Skimming is the theft of cash before it is recorded in the accounting system, so no accounting entry exists for the stolen amount. Cash larceny is the theft of cash after it has been recorded, meaning the books show the cash as received but it never reaches the bank. Skimming is harder to detect by standard accounting review because there is no entry to flag; cash larceny leaves a reconciling difference between recorded receipts and actual deposits.
What is an off-book skimming scheme?
An off-book skimming scheme is one in which a sale or receipt never enters the accounting system at all. The employee accepts payment from a customer, does not issue a receipt, and pockets the cash. Because no entry is made, the transaction is invisible to the accounts. Detection requires comparing independent transaction indicators, such as customer counts, units sold, or inventory consumed, against recorded revenue.
How does a surprise cash count detect skimming?
A surprise cash count compares the physical cash on hand at an unannounced point in time against the balance the accounting records say should be there. If cash is consistently short, that shortfall is a red flag. Because the employee does not know when the count will occur, they cannot prepare a cover entry in advance. Surprise counts are most effective when done at opening before any transactions have been processed.
What is register reconciliation analysis?
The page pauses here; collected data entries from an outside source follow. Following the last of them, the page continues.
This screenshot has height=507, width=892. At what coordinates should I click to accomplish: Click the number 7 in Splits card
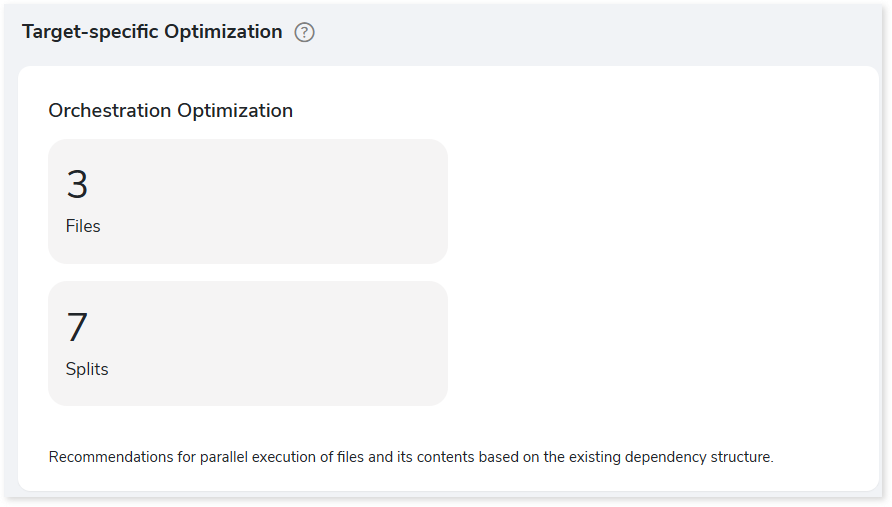coord(77,327)
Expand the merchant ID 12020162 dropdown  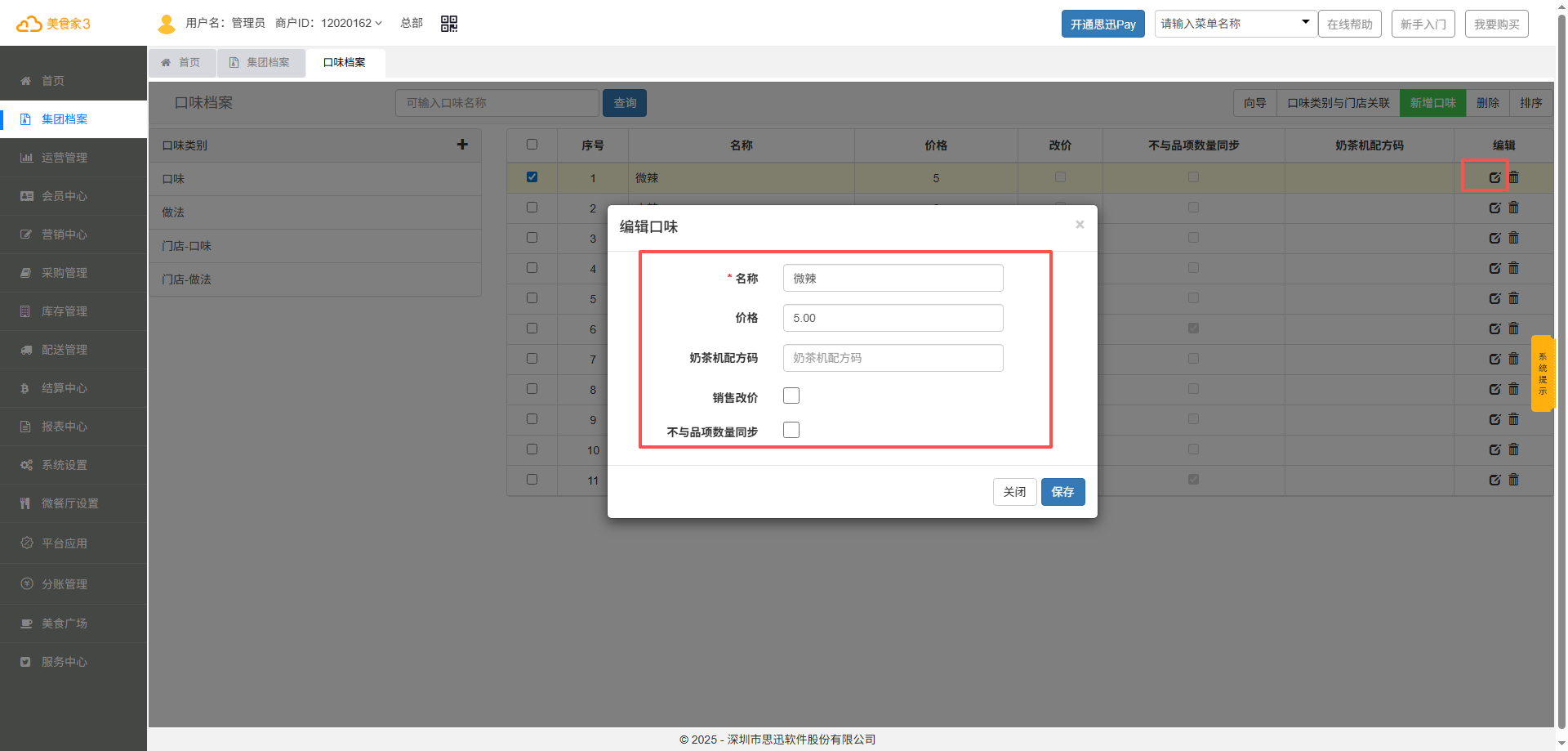pyautogui.click(x=351, y=24)
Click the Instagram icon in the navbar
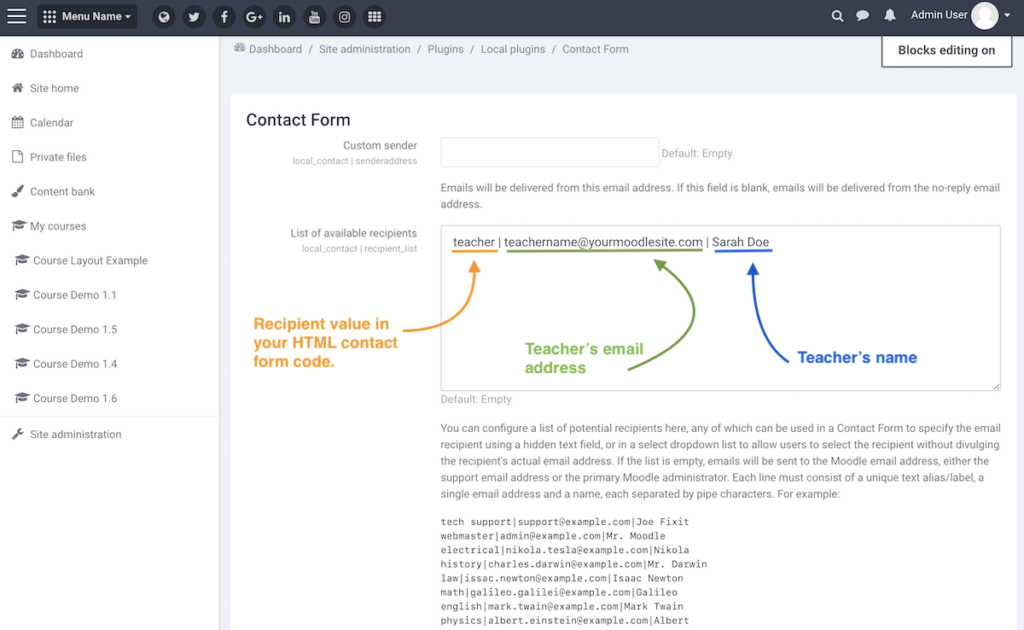 coord(344,16)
Register reconciliation analysis compares the point-of-sale system's transaction records against the physical cash drawer count at the end of a shift or day. Persistent shortages in a specific register or on a specific employee's shifts indicate that cash is being removed. Analysts look for patterns: same employee, same time of day, same transaction type, or voids and no-sales clustered around thefts.
What internal controls prevent cash skimming most effectively?
The most effective controls separate cash handling from record-keeping, require two-person verification for register opening and closing, mandate receipts for every transaction, use pre-numbered receipt books or locked point-of-sale systems, and conduct random surprise cash counts. Surveillance cameras over registers and daily deposit requirements reduce opportunity further. Segregation of duties is the foundational control: the person who handles cash should not be the same person who records or reconciles it.